◆ **Exercise details**
Copy out every line holding the string "each" from the records below.

◆ **Recorded data**
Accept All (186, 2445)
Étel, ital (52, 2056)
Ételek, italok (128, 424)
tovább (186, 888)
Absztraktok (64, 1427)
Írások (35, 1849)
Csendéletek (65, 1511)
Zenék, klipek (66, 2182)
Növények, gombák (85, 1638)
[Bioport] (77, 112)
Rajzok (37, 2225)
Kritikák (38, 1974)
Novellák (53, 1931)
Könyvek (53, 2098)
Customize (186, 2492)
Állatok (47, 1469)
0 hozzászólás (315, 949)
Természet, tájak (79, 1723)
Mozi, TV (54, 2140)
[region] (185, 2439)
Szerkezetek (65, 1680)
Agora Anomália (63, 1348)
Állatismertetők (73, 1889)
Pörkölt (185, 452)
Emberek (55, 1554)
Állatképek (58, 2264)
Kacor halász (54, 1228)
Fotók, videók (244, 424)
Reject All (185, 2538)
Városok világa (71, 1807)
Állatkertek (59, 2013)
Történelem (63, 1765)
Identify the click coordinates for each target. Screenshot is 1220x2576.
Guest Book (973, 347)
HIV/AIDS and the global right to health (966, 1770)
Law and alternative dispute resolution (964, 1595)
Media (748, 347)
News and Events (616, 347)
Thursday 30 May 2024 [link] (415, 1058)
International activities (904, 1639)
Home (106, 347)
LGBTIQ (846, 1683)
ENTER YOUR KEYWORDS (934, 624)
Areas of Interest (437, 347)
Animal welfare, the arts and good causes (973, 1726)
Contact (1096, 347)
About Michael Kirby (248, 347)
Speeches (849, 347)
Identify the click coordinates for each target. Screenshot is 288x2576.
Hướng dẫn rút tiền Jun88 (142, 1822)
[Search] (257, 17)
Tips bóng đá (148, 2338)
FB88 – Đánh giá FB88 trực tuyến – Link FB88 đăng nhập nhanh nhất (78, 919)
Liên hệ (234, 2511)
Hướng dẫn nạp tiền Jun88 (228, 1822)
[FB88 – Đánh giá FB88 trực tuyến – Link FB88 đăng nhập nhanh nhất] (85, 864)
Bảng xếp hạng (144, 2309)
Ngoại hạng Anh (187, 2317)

◆ **Solution below**
Identify the click coordinates for each target. Screenshot is 1220x2576.
Identify the click coordinates for each target. Screenshot is 288x2576.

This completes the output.